16
The Web Browser
Input fields
appear in white with a black outline; they can
contain one or more lines of characters. Click inside the
field and the yellow highlight will appear. A cursor will also
appear inside the field, allowing you to type the characters
using the on-screen or the infrared keyboard.
Pop-up menus
and
Selection lists
.
Pop-up menus
appear as a single gray box with some text in it, and a
small black square at its right end. Clicking inside the box
will make the pop-up menu appear, revealing all the
available choices. You can now either directly move the
pointer to your selection and press Enter or scroll through
the items with the Scroll keys. If you choose to scroll, the current selection is displayed in blue
and can be confirmed pressing the Enter key. Once the selection is done, the menu will close.
Selection lists
resemble a Pop-up menu that has been clicked on and therefore opened. They
appear as gray areas with several line items inside. Each line item is a different possible choice,
much like a pop-up menu. A selection list is activated by clicking on it. Once activated, a selection
can be made by directly moving the pointer onto an item and pressing Enter, or using the Scroll
keys to go through the available items and confirming with Enter.
Radio buttons
and
Check boxes
are small gray
squares, usually placed next to a text item that the page
prompts you to mark if the text represents a choice of
your interest. While selection in a set of radio buttons is
mutually exclusive (marking one will un-mark the others,
as in requests such as “yes/no”), check boxes can come alone or in sets that allow for multiple
selections. They are widely used in Web pages that, for example, poll users’ topics of interest.

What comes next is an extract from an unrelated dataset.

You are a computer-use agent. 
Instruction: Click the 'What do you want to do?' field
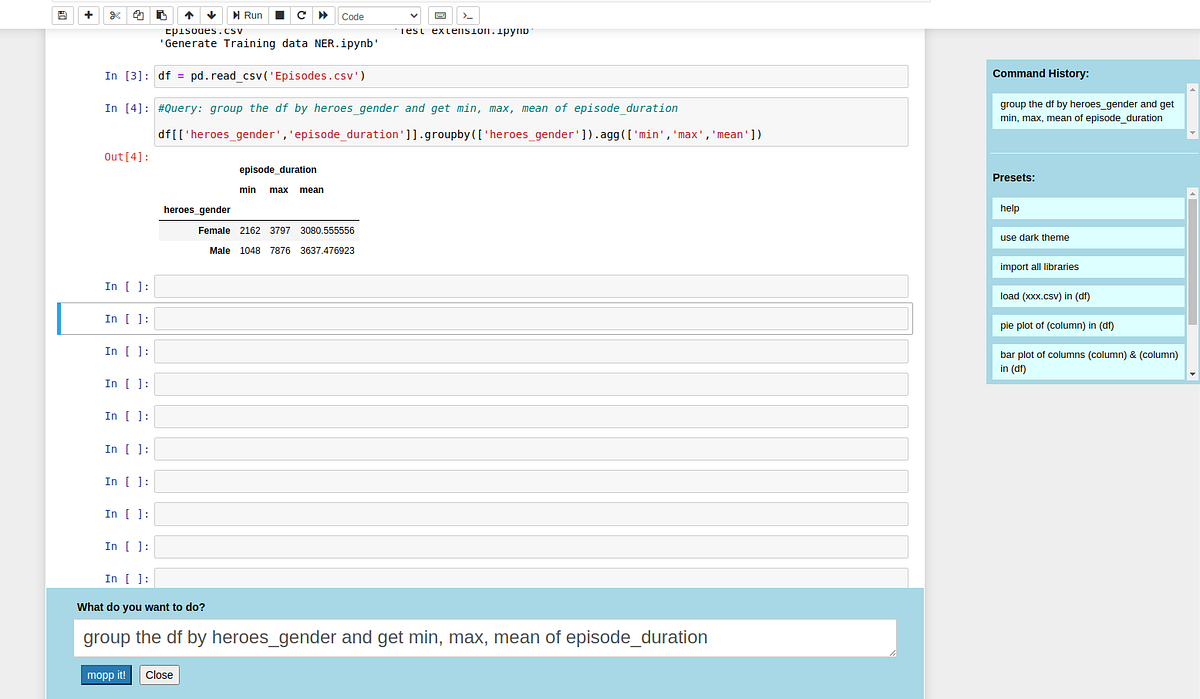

Clicking on a radio button or check box will highlight it; you can then press the Enter
key to toggle
its status: mark it if it is currently empty, or clear it if marked.
Frames
Sometimes a Web page is made up of two or more
frames. You can think of frames as different and
independent areas of a page where actions can be
performed without affecting the rest of the page. For
example, you can scroll within one frame while the
content of the other frame(s) does not move. You
can also select a link within a frame that might
change the content of another frame or display a
completely different Web page.
Browsing through pages with frames is not much
different than browsing through pages without: each
frame behaves just like a “normal” page, and all you
have to do is select which frame you want to operate within, by positioning the on-screen pointer
anywhere within the frame and pressing the Enter key. The frame, made active in this way, will be
highlighted with a yellow bounding box and you can now scroll its content as always, select links
and so on.
Please refer to the section on “Using the keyboard with the Web Browser” to learn how to handle
frames and form items with the optional infrared keyboard.